2. Install ACT-specific Dependencies
# Install additional packages
pip install einops
pip install timm
pip install wandb
# Login to Weights & Biases (optional)
wandb login
ACT Model Architecture
Core Components
- Vision Encoder: Processes multi-view image inputs.
- State Encoder: Processes robot state information.
- Transformer Decoder: Generates action sequences.
- Action Head: Outputs final action predictions.
Key Parameters
- Chunk Size: Number of actions predicted at once (typically 50-100).
- Context Length: Length of historical observations.
- Hidden Dimension: Hidden dimension of the Transformer.

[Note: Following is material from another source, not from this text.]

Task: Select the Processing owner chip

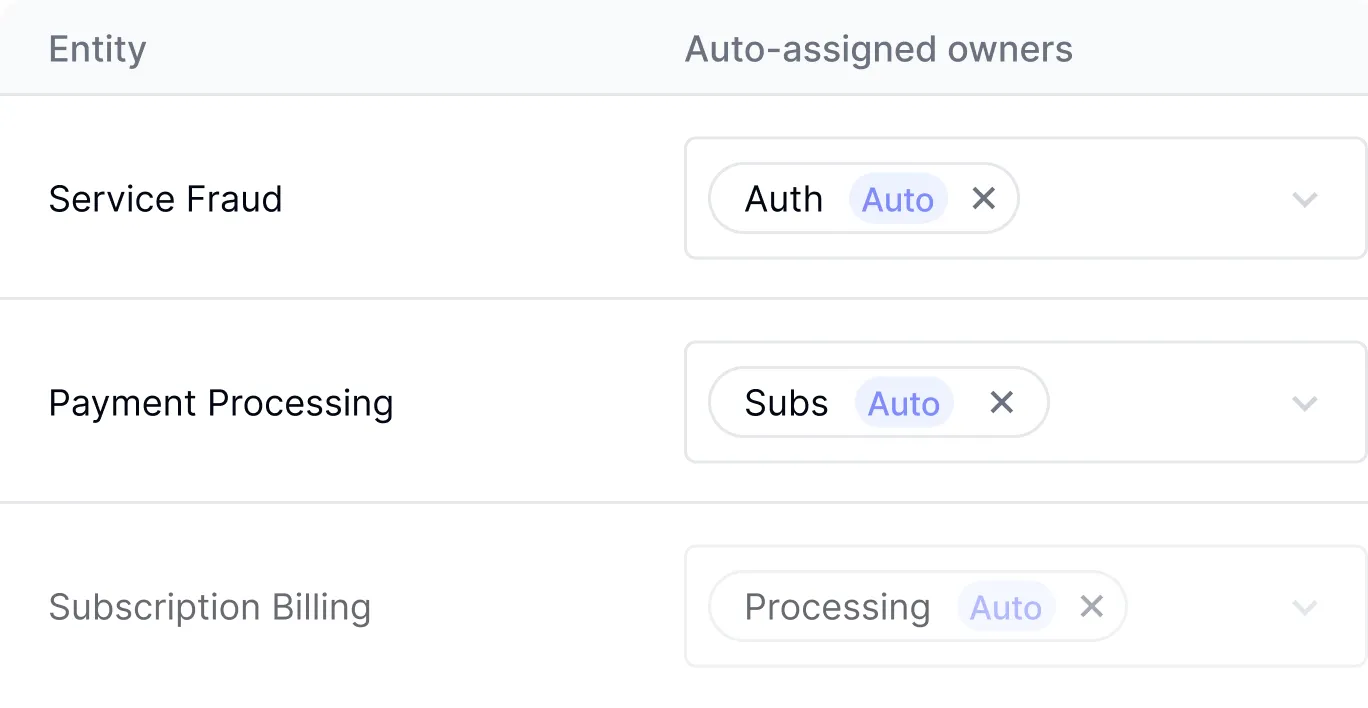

- Number of Heads: Number of attention heads.
- Number of Layers: Number of Transformer layers.
Data Preparation
LeRobot Format Data
ACT requires datasets in LeRobot format with the following structure:
your_dataset/
├── data/
│ ├── chunk-001/
│ │ ├── observation.images.cam_high.png
│ │ ├── observation.images.cam_low.png
│ │ ├── observation.images.cam_left_wrist.png
│ │ ├── observation.images.cam_right_wrist.png
│ │ ├── observation.state.npy
│ │ ├── action.npy
│ │ └── ...
│ └── chunk-002/
│ └── ...
├── meta.json
├── stats.safetensors
└── videos/
├── episode_000000.mp4
└── ...
Data Quality Requirements
- Minimum 50 episodes for basic training.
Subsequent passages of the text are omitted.